In zijn nieuwe compositiesysteem ging Roslavets uit van zes- tot achtstemmige akkoorden die door middel van transposities en omkeringen de structuur van een werk bepalen. Het resultaat is een bijzondere, erg ‘dichte’ muziek die te beluisteren is in zijn meest korte pianowerken.
In 1996 maakte Marc-André Hamelin een opname van een selectie uit de pianowerken van Roslavets op Hyperion CDA 66926.
En nu is er de in Rusland opgeleide, in Duitsland wonende en werkende Olga Andryushchenko die voor het eerst de volledige pianowerken (althans wat daarvan in manuscript en druk resteert dankzij de zegeningen van het Sovjet systeem). Zo ontbreken delen uit Compositions en de Pianosonates nr. 3 en 4.
Bij nadere beluistering maakt deze muziek gemiddeld een super impressionistische indruk. De vleugel wordt pointillistisch gebruikt om het van nature percussieve klankkarakter ook verder met vermijding van uitgesproken ritmische contouren en door massa’s noten in legato melodielijnen onder te brengen te minimaliseren.
Zelfs is de sonates zijn moeilijk thema’s te herkennen en de ontwikkeling van variaties is ook lastig te volgen. Af en toe is wel iets van structuur te onderkennen, al blijft de emotionele richting vaag.
Boeiend is bijvoorbeeld wel hoe de Pianosonate nr. 1 uit fragmentarische motieven is opgebouwd, ook al hebben deze een vage vorm. Hier wordt men soms aan Sorabji’s zwoele chromatiek en exotische inslag herinnerd.

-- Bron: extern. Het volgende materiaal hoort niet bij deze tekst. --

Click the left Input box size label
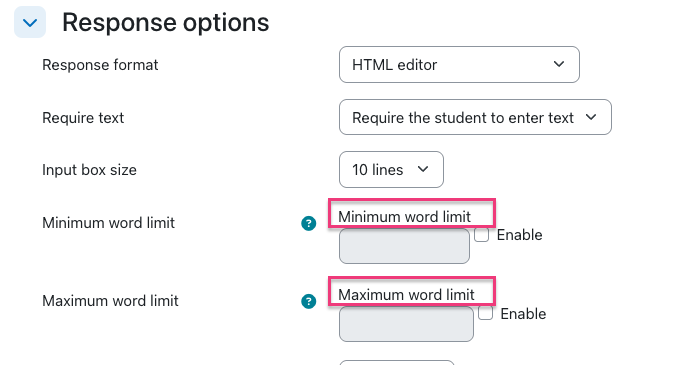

Wel toonde die meer passie en lef.
Als het wennen is aan dit idioom, ligt het niet aan Olga Andryushchenko. Zij weet van deze complexe, onconventionele pianowerken wat wonderbaarlijk bijzonders te maken. Bewonderenswaardig hoe ze pianotechnisch tot de tanden bewapend alles onder controle heeft en van deze ‘etiolerende Scriabin’ zo kleurig mogelijke muzikale pastelschetsen weet te maken.